Is $(-1)^x=(e^{\pi i})^x$

Question

In one of my questions here on mathematics about Graph of a negative exponential function One of the comments was that I could indeed have $(-1)^x$ since $(-1)^x = (e^{i\pi})^x = \cos(\pi x) + i\sin(\pi x)$. What I want to know is, is this identity $(-1)^x=(e^{\pi i})^x$ true? If yes, is there a proof for that?

Answer 1

It's true. First of all $(A)^x=(B)^x$ implies that the equality is true regardless the value of $x$ if $A=B$ .

You had just to prove that $e^{\pi i} = -1$ and it's the Euler's identity. She is bas on the definition of the exponential :

$e^{i x } = cos(x) + i sin(x)$

$cos(\pi) = -1$

and

$sin(\pi) = 0$

so $-1+i*0= -1 = e^{\pi i}$

Answer 2

There’s a problem, because you haven’t said what “$(-1)^x$” means.

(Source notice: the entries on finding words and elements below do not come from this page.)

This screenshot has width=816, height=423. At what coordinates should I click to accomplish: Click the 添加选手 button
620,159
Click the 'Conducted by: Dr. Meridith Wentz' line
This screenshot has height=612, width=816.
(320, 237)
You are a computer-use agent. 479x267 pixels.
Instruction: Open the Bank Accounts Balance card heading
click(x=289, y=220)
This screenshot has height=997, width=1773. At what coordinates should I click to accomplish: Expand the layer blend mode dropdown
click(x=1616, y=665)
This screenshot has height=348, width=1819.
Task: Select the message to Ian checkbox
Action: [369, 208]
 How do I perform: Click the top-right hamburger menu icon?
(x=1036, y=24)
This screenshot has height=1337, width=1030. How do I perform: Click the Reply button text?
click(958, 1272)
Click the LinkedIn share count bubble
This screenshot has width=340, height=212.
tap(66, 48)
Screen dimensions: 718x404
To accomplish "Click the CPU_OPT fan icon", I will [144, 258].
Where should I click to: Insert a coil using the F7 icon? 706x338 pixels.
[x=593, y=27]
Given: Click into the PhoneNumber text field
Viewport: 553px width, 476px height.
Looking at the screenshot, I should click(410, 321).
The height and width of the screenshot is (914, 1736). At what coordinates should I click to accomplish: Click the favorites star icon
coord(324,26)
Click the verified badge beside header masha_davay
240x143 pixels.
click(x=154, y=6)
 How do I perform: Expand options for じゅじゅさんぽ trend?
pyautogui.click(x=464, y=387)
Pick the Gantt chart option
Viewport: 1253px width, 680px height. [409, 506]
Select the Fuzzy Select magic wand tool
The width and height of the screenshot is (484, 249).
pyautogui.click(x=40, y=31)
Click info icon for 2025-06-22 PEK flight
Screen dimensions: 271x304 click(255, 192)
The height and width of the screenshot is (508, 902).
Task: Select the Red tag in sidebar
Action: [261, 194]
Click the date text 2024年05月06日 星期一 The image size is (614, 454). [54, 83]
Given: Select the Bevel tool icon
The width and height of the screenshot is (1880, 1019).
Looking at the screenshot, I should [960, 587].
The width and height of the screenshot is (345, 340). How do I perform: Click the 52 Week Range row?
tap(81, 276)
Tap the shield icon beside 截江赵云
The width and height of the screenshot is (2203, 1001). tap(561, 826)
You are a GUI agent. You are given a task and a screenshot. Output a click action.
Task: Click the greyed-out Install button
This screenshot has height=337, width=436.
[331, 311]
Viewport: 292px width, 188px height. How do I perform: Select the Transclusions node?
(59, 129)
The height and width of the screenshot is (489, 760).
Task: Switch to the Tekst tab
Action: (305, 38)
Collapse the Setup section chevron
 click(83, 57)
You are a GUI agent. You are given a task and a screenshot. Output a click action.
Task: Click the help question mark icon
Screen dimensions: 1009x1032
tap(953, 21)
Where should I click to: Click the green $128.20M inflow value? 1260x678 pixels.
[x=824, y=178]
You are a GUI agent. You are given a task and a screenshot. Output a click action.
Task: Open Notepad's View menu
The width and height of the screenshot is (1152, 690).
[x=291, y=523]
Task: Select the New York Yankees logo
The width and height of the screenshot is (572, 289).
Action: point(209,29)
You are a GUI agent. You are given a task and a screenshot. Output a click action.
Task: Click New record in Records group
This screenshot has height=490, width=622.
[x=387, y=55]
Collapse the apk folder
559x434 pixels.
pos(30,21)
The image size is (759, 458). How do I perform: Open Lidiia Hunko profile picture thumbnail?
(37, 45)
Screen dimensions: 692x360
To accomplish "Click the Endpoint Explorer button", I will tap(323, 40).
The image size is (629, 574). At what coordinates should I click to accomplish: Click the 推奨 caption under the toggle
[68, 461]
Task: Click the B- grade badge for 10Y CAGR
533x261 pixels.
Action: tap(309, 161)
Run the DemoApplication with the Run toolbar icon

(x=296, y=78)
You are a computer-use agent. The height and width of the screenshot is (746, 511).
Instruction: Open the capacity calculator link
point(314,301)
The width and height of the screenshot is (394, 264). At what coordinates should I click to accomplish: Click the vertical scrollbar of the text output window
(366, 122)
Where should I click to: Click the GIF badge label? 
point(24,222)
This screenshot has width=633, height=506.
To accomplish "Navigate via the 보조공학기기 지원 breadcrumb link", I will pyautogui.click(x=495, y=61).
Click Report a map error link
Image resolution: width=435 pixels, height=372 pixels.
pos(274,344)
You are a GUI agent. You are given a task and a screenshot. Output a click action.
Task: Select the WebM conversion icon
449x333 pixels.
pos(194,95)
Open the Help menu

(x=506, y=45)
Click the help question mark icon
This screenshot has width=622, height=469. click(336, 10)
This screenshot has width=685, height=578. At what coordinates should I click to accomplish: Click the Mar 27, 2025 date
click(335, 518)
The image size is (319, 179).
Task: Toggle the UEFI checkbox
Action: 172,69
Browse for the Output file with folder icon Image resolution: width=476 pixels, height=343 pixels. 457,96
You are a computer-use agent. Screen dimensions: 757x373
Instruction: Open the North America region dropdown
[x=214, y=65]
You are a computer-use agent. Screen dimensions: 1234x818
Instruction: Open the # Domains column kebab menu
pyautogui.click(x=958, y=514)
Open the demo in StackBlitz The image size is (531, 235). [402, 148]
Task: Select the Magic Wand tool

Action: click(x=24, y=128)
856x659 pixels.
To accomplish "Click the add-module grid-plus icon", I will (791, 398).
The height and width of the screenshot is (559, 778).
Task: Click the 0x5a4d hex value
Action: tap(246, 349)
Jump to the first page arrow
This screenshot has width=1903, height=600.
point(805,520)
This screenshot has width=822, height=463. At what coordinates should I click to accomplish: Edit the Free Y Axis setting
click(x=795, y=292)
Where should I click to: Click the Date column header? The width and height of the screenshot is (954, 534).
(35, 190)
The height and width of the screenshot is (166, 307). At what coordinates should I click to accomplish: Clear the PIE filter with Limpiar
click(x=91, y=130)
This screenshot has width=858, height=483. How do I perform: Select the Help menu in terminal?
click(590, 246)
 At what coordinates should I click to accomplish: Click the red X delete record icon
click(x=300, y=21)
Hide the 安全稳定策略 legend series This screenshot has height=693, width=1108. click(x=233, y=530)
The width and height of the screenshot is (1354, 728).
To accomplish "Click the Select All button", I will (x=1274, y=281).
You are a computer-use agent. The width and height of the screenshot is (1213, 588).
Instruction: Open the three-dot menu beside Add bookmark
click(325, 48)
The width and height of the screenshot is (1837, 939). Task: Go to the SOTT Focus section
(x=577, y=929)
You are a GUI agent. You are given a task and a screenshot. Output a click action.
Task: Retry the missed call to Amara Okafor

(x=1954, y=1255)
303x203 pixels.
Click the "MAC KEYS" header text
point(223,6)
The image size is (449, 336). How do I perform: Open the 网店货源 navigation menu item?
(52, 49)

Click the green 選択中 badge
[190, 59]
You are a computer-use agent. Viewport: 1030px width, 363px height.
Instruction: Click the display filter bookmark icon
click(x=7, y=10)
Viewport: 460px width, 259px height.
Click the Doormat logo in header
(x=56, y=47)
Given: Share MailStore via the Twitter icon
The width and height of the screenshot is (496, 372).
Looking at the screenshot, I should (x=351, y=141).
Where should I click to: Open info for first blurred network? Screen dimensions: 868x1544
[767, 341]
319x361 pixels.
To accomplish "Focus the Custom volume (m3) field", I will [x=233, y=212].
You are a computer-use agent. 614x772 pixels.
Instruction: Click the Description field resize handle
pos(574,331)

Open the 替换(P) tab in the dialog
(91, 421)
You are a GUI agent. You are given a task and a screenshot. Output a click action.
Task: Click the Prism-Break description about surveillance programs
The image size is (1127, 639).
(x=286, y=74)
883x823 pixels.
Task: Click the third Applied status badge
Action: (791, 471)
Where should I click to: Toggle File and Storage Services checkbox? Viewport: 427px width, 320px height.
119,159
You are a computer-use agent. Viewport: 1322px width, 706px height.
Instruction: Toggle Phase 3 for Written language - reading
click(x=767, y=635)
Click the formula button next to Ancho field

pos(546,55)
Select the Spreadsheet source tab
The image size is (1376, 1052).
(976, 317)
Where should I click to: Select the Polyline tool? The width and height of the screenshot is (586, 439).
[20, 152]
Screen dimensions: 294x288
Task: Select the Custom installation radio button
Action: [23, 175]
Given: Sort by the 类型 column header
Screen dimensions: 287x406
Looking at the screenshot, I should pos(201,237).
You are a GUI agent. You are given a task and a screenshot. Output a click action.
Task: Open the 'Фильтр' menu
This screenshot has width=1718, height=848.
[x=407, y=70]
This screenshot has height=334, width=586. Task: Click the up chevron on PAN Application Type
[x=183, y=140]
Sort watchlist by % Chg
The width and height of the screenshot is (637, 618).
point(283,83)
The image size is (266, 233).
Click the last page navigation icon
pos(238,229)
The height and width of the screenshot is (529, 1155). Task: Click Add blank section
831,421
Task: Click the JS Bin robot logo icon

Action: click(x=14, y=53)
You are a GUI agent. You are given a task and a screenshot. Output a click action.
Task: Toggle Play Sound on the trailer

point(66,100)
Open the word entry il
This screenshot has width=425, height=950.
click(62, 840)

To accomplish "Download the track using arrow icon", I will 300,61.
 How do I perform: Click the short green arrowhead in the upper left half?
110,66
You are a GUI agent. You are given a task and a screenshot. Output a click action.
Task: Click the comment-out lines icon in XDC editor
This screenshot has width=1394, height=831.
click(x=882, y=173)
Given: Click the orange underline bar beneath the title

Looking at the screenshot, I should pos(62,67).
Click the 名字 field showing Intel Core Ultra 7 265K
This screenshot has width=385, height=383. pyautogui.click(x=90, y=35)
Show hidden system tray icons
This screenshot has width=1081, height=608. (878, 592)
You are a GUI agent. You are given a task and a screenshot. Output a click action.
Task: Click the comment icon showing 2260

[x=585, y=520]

Any definition of $a^b$ when $b$ is not an integer and $a$ is not positive real must pass through evaluation of $\log a$, and this is not a single-valued function unless $a$ is positive.

Even the “formula” $\log(e^x)$ must be considered to be ambiguous when $x$ is not real, even though it must be admitted that one particular evaluation of this expression is obvious.

EDIT:

To give an idea of how wrong your intended equation is, look at \begin{align} e^{-i\pi}&=-1=e^{i\pi}\\ \left(e^{-i\pi}\right)^{1/2}&=\left(e^{i\pi}\right)^{1/2}\quad\text{(ill-defined exponentiation)}\\ e^{-i\pi/2}&=e^{i\pi/2}\quad\text{(by your equation)}\\ -i&=i \end{align} It goes wrong at two places: in line 2, because the exponent is not an integer and the base is not positive; and in line 3, because your equation is not valid.